SOURCE TEXT:

— BEGIN —

2010 Art Basel Miami: Berlin in Focus

by Monica Salazar // Dec. 8, 2010

Art professionals, curators, collectors and enthusiasts gathered this past week in sunny (but surprisingly cool) Miami for several art fairs held between the 1st and the 5th of December. The central event of this art invasion to an already cultural city was Art Basel Miami. As the little sister of Art Basel, the largest art fair in North America, showcasing the 20th and 21st century artworks of over 2,000 artists.

Of the 250 international galleries at the fair, Berlin was one of the top represented cities, only second to New York. The European attendance was strong at the fair with over half of the countries who turned up in Miami located in the union across the pond. Thirty of the forty German galleries presented were based in Berlin, including Arndt, Johann König, and Galerie Luis Campaña.

Art Basel and Creative Time partnered to create Ocean Front Nights, featuring top emerging cities – Berlin, Glasglow, Mexico City, and Detroit

Art Public, the outdoor (free) event coordinated by Art Basel Miami featured nine solo installation/works by artists from seven different countries. Art Basel Miami and Creative Time also held events highlighting four emerging art cities in the Oceanfront Nights. Each night one of the four cities, which included Mexico City, Detroit, Berlin, and Glasgow showcased video, performances and music by emerging artists. Of the Berlin events, the multimedia motion-tracking and video “舞88: ‘Mixed’ Reality” by Aids-3D, organized by PROGRAM (Berlin) stood out among the night’s events.

Peaches Laser Show at Bally Love event at Moore Building, Miami (December 2, 2010)


Berlin favorite, the Broken Hearts Club, brought the city’s legendary nightlife scene to Miami. Rivaling Le Baron’s Parisian annual pop-up nightclub, BHC presented a live DJ set one night at Oceanfront Nights and two nights of invite-only events at Townhouse Hotel Miami. Another highlight was the surprise Berlin-based Peaches Laser Show at the Bally Love event in the Moore Building. She quickly stirred things up in her usual avant-garde performance style. Dressed in her trademark fashion-forward attire and alongside her sexy band, Sweet Machine, the foursome energetically provoked the intimate crowd into a mini-sea of bobbing, dancing heads.

Satellite Fairs

Away from the busy South Beach and Wynwood District art clusters in Miami, NADA (New Art Dealers Association) satellite fair was well worth the commute. Situated in the ocean-view conference rooms of the luxurious Deauville Beach Resort, viewers had no problem ignoring the luscious white sands and blue skies for the engaging art presented. A favored Berlin gallery was, whose exhibition was organized by two up and coming curators, Jordan Nasser and Elisa Freudenreich.

The small satellite fair that packed an edgy punch was Fountain. Organized by David Kesting & John H. Leo, the “guerrilla-style art fair” provided viewers with nearly 24-hours of art amusement. The underground and highly provocative works presented by twenty-two galleries assaulted the daytime viewers. This environment stimulated nighttime art enthusiasts who enjoyed the musical stylings of headliners NO AGE, G. Love and Shepard Fairey.

— END —

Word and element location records

— BEGIN —

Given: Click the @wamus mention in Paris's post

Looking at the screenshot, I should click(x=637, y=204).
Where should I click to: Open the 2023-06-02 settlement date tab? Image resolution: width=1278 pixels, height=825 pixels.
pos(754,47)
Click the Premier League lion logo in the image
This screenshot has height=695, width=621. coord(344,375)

— END —
— BEGIN —

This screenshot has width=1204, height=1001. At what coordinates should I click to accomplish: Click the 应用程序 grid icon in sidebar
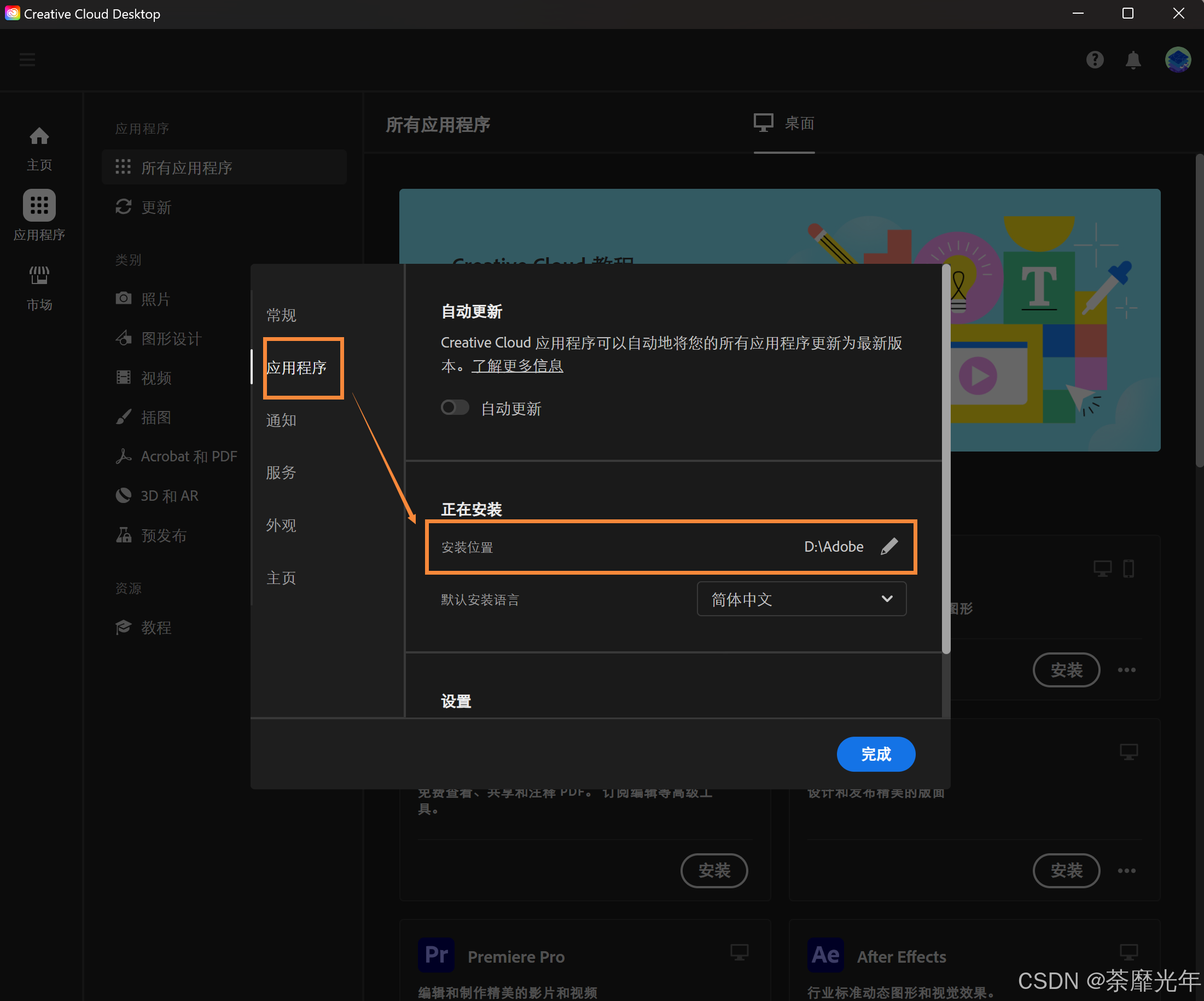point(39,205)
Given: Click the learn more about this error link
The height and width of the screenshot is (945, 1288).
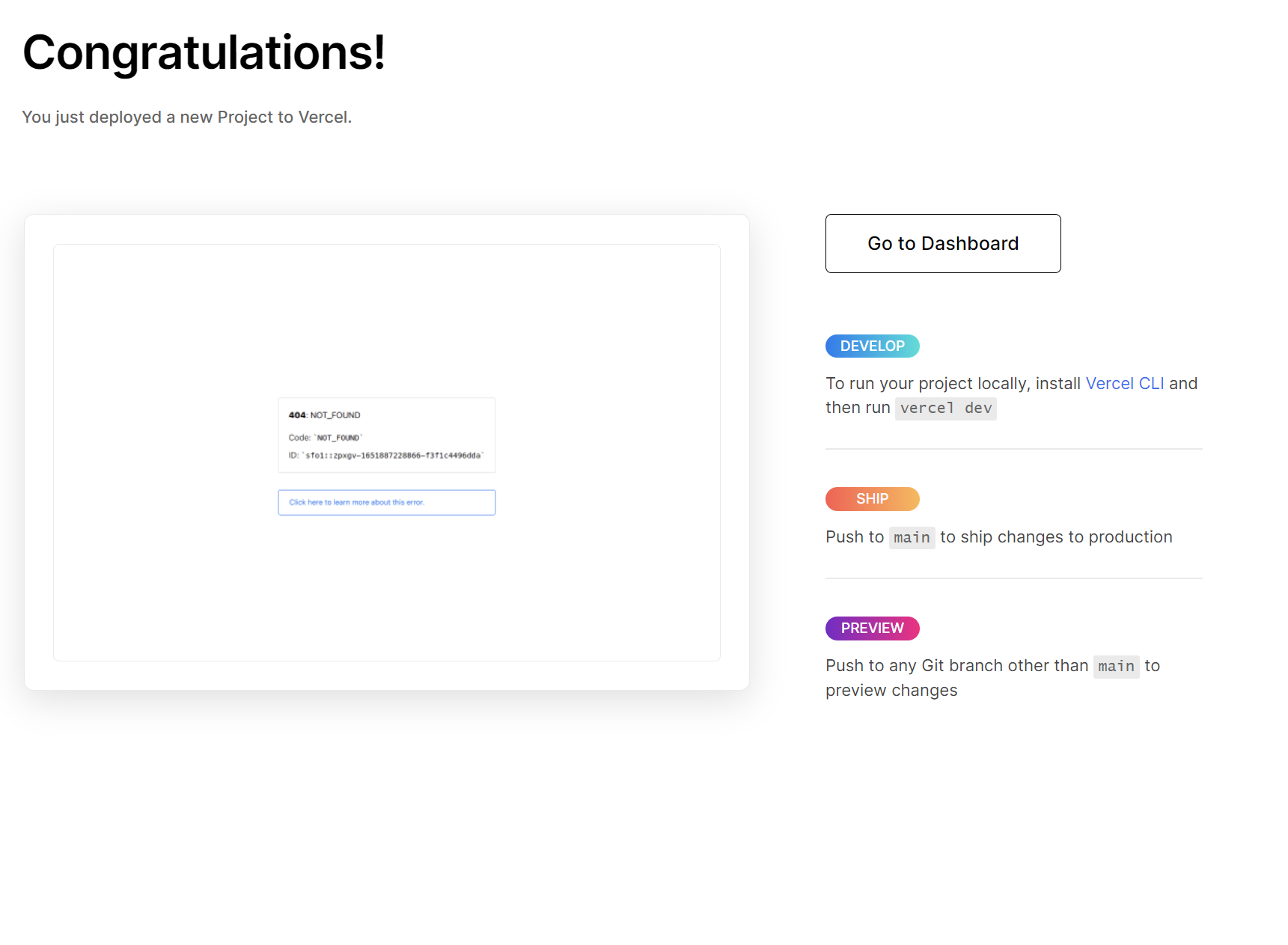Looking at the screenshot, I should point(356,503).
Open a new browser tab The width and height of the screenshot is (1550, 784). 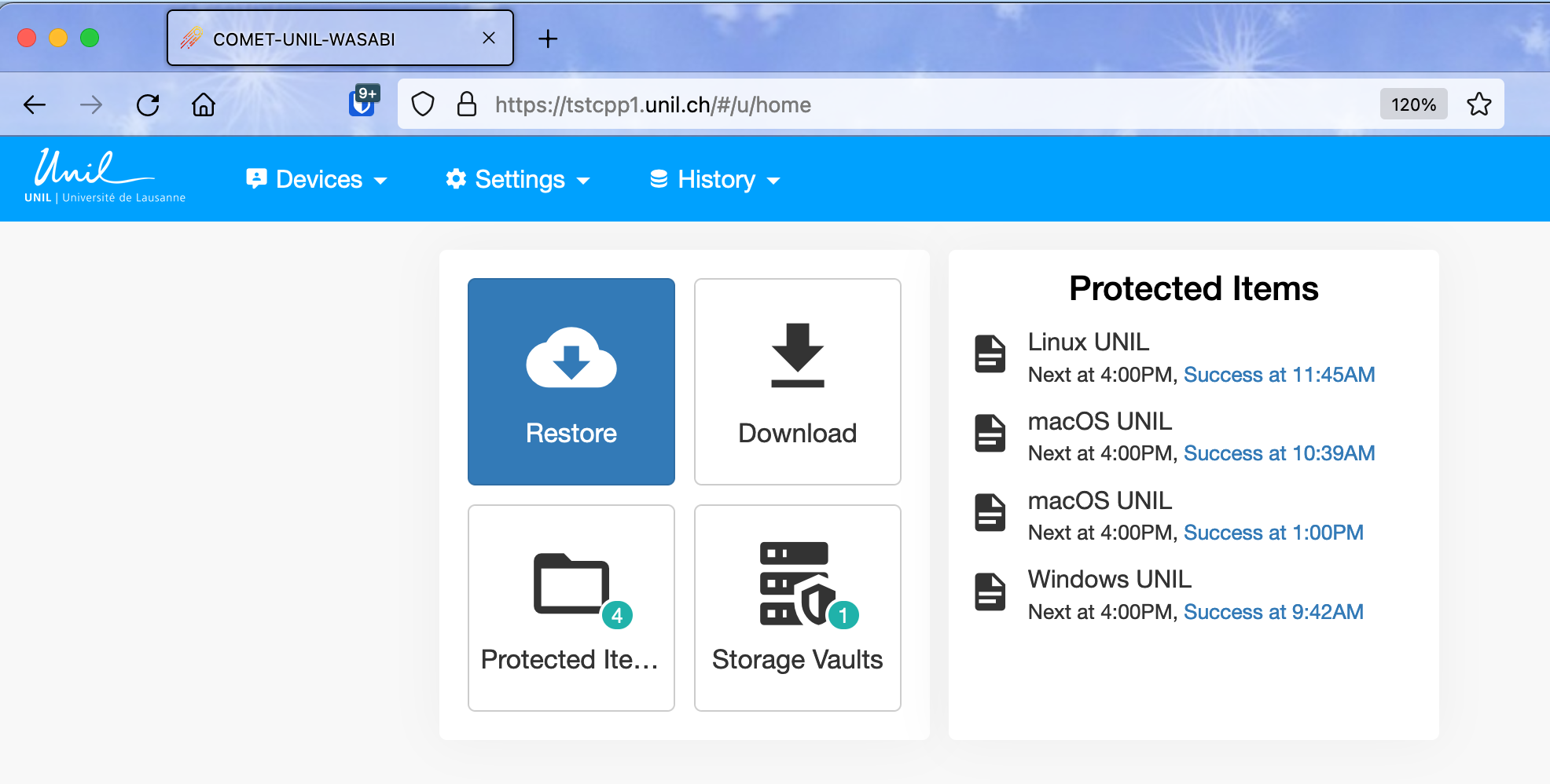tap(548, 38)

— END —

Reproduce the passage of the Art Basel Miami article that begins at the words "Satellite Fairs" and stops after the words "and Elisa Freudenreich.".

Satellite Fairs

Away from the busy South Beach and Wynwood District art clusters in Miami, NADA (New Art Dealers Association) satellite fair was well worth the commute. Situated in the ocean-view conference rooms of the luxurious Deauville Beach Resort, viewers had no problem ignoring the luscious white sands and blue skies for the engaging art presented. A favored Berlin gallery was, whose exhibition was organized by two up and coming curators, Jordan Nasser and Elisa Freudenreich.